A BC man who owes more than $ 7 million in fines to the province’s financial markets regulator became the first person to face the loss of his driver’s license due to unpaid fines for securities fraud.
The executive director of the BC Securities Commission sent a notice to ICBC last year that he should not issue or renew a driver’s license for Paul Oy, who was found to have committed 63 investor fraud in 2017 by embezzling money. them.
According to the 2017 decision, Oei and the companies it controls have diverted a total of just over $ 5 million from investors’ money from the purposes they told investors they would use.
He was ordered to pay approximately $ 3.1 million – the amount he fraudulently received, less than the approximately $ 2 million paid to investors – plus a $ 4.5 million BCSC administrative fine.
The commission said in a news release Friday that Oei has not yet paid any of the approximately $ 7.6 million it owes.
Oei has asked the committee to reconsider the executive director’s decision to block his driver’s license. After a hearing, a BCSC panel announced on Friday that it had decided to confirm the decision.
The panel noted that this was the first time it had been asked to reconsider such a decision, after changes to the provincial Securities Act allowing BCSC to block the renewal of licenses came into force last year.
In an effort to overturn the CEO’s decision, Oei says he needs a driver’s license to be able to serve as his elderly father’s emergency driver. He also claims that the loss of his license will limit his ability to get a better job and therefore his ability to pay his fines.
Oei told the commission he could not pay the commission at the moment, and presented T4 slips showing revenue of approximately $ 7,000 in 2020 and $ 12,400 last year. He also referred the commission to a ruling by the Supreme Court of Canada that overturned a similar law in Alberta, and questioned whether the BCSC actually had the power to ban him from keeping a driver’s license.
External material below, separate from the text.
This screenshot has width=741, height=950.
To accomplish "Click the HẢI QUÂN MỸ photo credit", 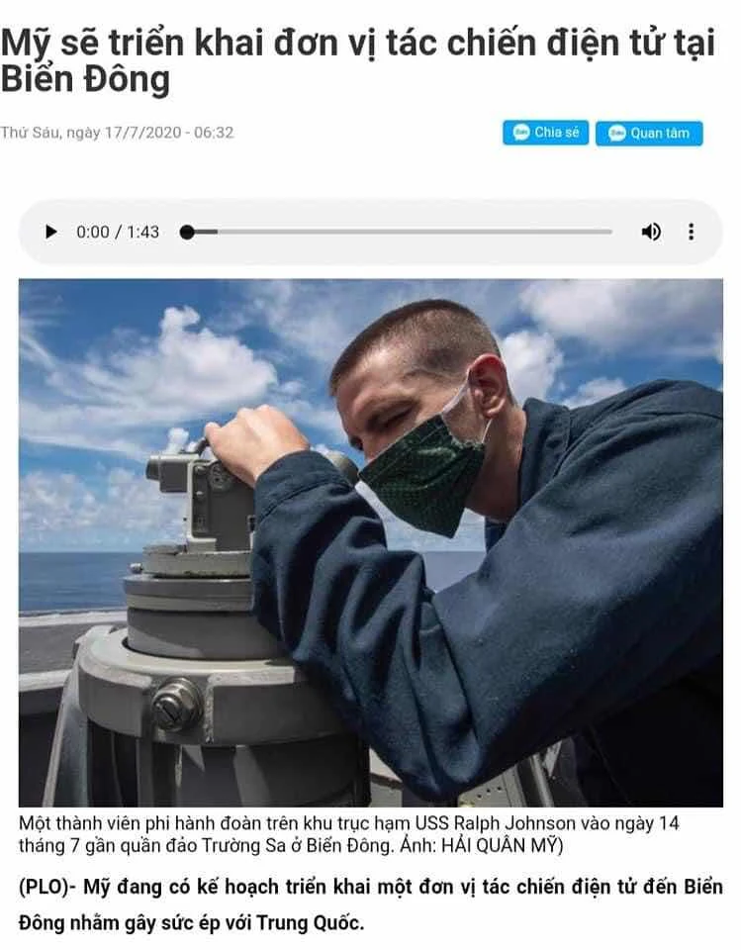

On the issue of legality, the commission rejected Oei’s argument, noting that Alberta’s law includes a provision that would preserve the province’s right to withhold driver’s licenses even if the debts were paid in federal bankruptcy proceedings. According to the commission, this provision has led the federal court to overturn Alberta’s law.
The BC law does not contain such a provision.
As for Oei’s other arguments, the committee agreed with the CEO that the inconvenience “is not (is) a sufficient reason not to issue a notice to ICBC”, blocking Oei from obtaining a license.
“The inconvenience is the expected result of the legal provisions,” the commission wrote, summing up the executive director’s argument.
“The purpose of these provisions is to provide the Executive Director with a mechanism to support financial recovery. It is in the public interest to apply these provisions. “
The court also noted the fact that Oei will not have to pay the money he owes in full to regain his driving license. The Securities Act allows the Executive Director to cancel a referral to ICBC at its discretion when entering into a payment agreement with a person who owes money to BCSC.
“The applicant has not paid part of the very significant amounts that remain outstanding, nor has he made any proposal for a payment plan,” the commission wrote.
“We note that the complainant does not show any remorse or responsibility for his role in the fraud and embezzlement on this issue and through his own actions and words clearly shows that he did not accept the initial findings and decision of the commission. “
Oei told the panel that he does not currently own a car. During the time he was involved in raising funds from investors, Oei drove a Bentley, according to the commission’s initial decision against him.